Divergent Effects of H-2K and H-2D Genes on Sensitivity of BL6 Melanoma Cells to NK Cells or TNF-Mediated Cytotoxicity

Transfection of BL6-8 (H-2Kb-, H-2Db+) and BL6-2 (H-2Kb-, H-2Db-) melanoma clones with H-2Kb or H-2Kd gene resulted in a stable augmentation of their sensitivity to lysis by NK cells or TNF-α that was associated with alterations of various phenotypic properties such as loss of endogenous A- and C-type retrovirus production and expression of melanoma-associated antigen and appearance of cell surface carbohydrates reacting with soybean agglutinin (SBA) and Grifonia simplicifolia I-B4 (GSIB4) lectins.
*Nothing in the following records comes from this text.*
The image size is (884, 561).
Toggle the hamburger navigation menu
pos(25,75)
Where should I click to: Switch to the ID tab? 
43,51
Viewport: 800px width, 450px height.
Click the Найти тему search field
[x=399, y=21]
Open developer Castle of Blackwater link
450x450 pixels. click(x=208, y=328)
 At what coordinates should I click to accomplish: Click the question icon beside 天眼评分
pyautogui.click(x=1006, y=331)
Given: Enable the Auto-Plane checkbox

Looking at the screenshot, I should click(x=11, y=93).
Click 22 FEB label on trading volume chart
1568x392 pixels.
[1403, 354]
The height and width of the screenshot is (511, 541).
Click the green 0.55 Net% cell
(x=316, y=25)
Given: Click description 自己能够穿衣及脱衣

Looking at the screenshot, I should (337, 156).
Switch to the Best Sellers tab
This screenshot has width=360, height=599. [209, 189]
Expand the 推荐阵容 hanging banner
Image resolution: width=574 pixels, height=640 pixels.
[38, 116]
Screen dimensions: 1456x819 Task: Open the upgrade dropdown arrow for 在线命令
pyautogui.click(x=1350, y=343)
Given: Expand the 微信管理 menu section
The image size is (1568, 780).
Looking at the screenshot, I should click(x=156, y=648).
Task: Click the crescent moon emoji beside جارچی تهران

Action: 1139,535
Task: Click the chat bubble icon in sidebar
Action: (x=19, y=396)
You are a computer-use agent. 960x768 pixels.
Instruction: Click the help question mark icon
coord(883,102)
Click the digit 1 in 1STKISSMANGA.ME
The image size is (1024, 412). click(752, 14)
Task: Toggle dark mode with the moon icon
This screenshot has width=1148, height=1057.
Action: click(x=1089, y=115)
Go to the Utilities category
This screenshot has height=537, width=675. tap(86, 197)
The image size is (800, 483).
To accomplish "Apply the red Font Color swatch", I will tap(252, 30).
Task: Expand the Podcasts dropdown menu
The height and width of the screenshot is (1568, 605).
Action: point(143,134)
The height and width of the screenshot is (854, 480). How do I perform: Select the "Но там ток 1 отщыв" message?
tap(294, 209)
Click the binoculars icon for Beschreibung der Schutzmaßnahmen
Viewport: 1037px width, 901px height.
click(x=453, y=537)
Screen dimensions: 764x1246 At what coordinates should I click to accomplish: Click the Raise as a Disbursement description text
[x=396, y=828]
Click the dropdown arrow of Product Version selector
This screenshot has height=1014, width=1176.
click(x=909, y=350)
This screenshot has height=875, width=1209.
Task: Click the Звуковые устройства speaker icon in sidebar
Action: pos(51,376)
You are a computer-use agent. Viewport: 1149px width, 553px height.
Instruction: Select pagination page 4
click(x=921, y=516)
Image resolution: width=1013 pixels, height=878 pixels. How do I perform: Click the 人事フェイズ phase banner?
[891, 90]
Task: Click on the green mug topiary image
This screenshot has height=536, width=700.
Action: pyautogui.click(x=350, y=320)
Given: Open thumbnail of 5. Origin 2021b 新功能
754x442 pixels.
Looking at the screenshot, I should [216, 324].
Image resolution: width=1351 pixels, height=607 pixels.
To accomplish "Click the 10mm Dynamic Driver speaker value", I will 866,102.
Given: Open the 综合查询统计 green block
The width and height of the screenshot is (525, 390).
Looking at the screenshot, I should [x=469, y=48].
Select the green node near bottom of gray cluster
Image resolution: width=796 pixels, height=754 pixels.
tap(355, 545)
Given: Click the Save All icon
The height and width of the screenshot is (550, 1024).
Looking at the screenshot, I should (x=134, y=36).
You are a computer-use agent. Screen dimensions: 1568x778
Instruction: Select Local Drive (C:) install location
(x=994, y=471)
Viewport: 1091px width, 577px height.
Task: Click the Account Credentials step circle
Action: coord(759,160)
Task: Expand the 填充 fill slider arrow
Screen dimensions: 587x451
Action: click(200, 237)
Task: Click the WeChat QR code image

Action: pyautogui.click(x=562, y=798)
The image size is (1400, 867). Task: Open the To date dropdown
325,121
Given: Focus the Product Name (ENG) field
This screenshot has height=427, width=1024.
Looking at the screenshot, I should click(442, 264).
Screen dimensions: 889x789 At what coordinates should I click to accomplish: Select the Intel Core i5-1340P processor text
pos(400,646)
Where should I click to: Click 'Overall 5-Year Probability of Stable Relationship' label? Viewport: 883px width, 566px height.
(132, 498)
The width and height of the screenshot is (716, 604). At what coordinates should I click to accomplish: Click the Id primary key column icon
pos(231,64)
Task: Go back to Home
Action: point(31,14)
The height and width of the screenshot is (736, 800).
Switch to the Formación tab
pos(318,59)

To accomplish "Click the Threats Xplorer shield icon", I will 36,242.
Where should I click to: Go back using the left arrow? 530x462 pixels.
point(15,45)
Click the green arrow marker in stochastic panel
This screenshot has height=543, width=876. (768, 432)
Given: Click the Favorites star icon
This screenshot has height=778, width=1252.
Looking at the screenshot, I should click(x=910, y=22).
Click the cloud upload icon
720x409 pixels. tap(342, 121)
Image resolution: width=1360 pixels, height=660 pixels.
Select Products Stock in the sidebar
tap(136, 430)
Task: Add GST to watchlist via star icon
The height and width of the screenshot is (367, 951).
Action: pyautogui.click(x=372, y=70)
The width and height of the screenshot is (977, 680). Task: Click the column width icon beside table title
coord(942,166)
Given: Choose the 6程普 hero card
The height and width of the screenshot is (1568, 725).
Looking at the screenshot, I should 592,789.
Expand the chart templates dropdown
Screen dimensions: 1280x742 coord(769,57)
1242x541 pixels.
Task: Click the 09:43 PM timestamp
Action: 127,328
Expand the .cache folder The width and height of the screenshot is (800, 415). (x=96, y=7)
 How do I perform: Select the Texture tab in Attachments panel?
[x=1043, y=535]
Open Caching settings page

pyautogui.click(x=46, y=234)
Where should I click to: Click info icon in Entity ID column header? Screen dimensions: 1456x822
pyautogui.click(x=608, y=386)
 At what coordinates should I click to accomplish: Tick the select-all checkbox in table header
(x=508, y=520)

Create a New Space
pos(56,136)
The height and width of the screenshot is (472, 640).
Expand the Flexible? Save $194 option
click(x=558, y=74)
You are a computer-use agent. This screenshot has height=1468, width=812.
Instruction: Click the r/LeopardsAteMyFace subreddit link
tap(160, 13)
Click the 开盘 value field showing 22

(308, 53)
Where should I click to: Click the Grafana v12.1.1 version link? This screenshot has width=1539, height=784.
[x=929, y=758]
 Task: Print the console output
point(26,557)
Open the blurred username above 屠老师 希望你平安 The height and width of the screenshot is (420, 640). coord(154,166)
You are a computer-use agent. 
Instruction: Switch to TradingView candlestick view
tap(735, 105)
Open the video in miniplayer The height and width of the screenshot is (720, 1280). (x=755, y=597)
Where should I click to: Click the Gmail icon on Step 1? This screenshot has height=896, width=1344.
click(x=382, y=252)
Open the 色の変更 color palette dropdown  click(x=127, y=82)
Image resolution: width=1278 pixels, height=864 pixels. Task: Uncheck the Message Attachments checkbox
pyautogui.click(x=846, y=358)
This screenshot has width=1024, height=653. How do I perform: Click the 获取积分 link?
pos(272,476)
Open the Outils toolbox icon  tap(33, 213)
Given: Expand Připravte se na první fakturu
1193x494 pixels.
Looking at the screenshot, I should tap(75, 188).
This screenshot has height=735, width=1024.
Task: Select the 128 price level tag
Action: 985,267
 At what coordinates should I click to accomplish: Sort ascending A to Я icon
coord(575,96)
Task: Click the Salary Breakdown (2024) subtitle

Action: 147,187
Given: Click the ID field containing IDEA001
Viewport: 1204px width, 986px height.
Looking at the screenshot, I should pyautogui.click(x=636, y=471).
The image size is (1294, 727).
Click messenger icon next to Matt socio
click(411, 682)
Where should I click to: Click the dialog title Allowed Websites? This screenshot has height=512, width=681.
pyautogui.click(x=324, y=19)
In contrast, transfection of the same clones with H-2Dd or H-2Ld gene did not reverse their resistance to NK cell- and TNF-mediated cytotoxicity and did not affect the phenotype of melanoma cells. These data suggest that the effect of H-2K gene on NK/TNF sensitivity of BL6 cells is indirect and it is closely associated with H-2K-induced phenotypic changes in these cells. To examine the possible role or the observed alterations of cell surface carbohydrates in augmentation of sensitivity of BL6 melanoma cells to lysis by NK cells or TNF, BL6-8 melanoma cells were transfected with cDNA encoding α1,3-galactosyltransferase (α1,,3GT). Although the α1.3GT gene-transfected cells expressed α-galactosyl epitopes reacting with GSIB4 lectin and reduced sialylation of cell membrane with unmasking SBA lectin-binding carbohydrates, they did not show an increase in tumor cell sensitivity to lysis by NK cells or TNF, indicating that H-2K gene-induced alterations in cell surface carbohydrate expression are not accountable for the observed increase in NK/TNF sensitivity or BL6 melanoma cells. It is possible that the H-2K gene-induced elimination of the endogenous retroviruses might be responsible for the observed increased sensitivity of BL6 melanoma cells to NK cell- and TNF-mediated cytotoxicity.